- Finally managed to add some variant of a "daily digest" system today.
- Took a while to think of a bare minimum implementation of the digest logic. The table captures when a feed item/post was added (basically, when you run a
refresh
, it gets all the posts from all the RSS feeds you've added and adds the posts—those that aren't already in the DB—along with the current date, which is different from the published/updated date). This gives me a way to prepare a daily digest for any given day: I just have to pick the items for that day.
- The pros in this logic are that I can prepare a digest for any day, and it's kind of simple (maybe too simple). It's also idempotent unless you do a refresh on the same day and there are new feeds added. The cons, of course, are many: there's no way to mark an item as read, so what you have is a growing list of posts as you read them—but I'm okay with this implementation for now. As I work through and use the system, I'll find more ideas to refine or pivot.

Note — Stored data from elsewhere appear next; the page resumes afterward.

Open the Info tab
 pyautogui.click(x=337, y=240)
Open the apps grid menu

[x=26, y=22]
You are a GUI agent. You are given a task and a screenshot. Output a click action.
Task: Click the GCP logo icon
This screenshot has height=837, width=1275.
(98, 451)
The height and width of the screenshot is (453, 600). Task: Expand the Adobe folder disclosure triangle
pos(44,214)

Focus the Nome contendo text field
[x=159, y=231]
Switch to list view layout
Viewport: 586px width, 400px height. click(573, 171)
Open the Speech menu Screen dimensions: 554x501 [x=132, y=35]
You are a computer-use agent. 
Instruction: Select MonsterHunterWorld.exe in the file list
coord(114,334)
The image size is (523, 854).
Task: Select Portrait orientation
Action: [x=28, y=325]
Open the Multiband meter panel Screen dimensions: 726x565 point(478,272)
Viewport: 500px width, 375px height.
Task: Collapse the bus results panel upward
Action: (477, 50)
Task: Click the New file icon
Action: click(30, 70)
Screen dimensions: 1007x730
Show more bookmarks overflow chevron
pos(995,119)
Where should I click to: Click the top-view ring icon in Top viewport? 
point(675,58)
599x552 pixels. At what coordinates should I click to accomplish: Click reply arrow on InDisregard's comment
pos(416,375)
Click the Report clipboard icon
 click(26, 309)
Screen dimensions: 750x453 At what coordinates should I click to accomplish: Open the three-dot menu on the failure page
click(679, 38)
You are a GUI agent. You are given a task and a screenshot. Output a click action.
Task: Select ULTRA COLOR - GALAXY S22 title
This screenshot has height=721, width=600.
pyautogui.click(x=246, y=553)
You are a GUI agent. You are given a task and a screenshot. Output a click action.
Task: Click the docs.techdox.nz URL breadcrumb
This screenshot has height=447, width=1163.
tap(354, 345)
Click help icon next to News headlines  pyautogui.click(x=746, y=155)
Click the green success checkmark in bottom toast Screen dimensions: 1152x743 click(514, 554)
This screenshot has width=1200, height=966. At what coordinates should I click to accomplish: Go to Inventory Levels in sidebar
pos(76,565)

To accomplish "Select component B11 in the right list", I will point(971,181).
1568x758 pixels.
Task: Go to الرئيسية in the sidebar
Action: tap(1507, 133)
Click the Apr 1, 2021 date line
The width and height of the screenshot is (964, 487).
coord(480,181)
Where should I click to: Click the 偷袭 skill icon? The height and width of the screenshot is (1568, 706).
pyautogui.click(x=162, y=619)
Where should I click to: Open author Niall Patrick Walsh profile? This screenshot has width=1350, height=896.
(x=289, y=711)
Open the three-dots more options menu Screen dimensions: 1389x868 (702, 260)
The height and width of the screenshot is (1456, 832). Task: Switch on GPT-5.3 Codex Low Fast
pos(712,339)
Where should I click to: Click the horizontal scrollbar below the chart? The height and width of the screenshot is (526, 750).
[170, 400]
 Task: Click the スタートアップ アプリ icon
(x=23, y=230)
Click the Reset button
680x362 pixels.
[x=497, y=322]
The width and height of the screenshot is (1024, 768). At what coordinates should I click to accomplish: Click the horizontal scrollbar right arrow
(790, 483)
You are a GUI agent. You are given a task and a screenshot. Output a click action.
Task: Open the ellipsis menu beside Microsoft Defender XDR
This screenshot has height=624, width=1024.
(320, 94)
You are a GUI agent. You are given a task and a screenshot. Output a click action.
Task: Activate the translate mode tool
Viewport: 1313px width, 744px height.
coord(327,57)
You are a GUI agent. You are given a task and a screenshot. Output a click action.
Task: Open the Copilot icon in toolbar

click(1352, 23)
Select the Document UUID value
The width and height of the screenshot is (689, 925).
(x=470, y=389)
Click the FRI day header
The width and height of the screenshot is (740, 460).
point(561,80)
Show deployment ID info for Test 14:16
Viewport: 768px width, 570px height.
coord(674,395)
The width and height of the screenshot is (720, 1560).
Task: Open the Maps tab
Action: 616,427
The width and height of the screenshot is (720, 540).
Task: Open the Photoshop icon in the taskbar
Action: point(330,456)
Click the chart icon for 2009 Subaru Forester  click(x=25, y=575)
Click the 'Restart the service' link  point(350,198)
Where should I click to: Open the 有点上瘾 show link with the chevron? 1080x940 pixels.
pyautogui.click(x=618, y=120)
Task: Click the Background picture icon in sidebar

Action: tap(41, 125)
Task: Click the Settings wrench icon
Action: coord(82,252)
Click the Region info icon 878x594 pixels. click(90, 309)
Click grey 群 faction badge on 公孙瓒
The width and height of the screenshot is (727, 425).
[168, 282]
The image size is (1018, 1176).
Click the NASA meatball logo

- I think I was at that familiar stage of any side-project where I was doing a lot of side-quests instead of writing the main piece: the "daily digest" logic. Added other niceties: confirmation steps for removals, a purge/nuke option, and more critically, modified the schema so that feed items/posts are foreign-key linked to the feed in the feeds table. So, if I delete a feed, all the posts associated with it are also removed by SQLite, thanks to the constraint.
- Haskell lint offered a lot of interesting suggestions to make the code more concise. I found that in a few places, I had to suppress or ignore the suggestions to keep the code readable for future-me.
- There was also a point where I was trying to reinvent
>>=
by doing join . fmap
, but chatGPT reminded me that I could simply use >>=
instead. That made the code concise. I was thinking if I'd end up not understanding this code in the future but decided to keep it. It also got me thinking about this discussion that I stumbled upon recently (one person argues Haskell style guides should recommend more simple/readable code, while another argues it's up to the developers to learn to read terse code).
- The digest I produce is an HTML file with some styling. I generate this HTML file by using a template and then just swapping/replacing some parts of the template with relevant data. I learned how to bundle the template as part of the binary by inlining/embedding it using the
file-embed
package—all of this thanks to chatGPT.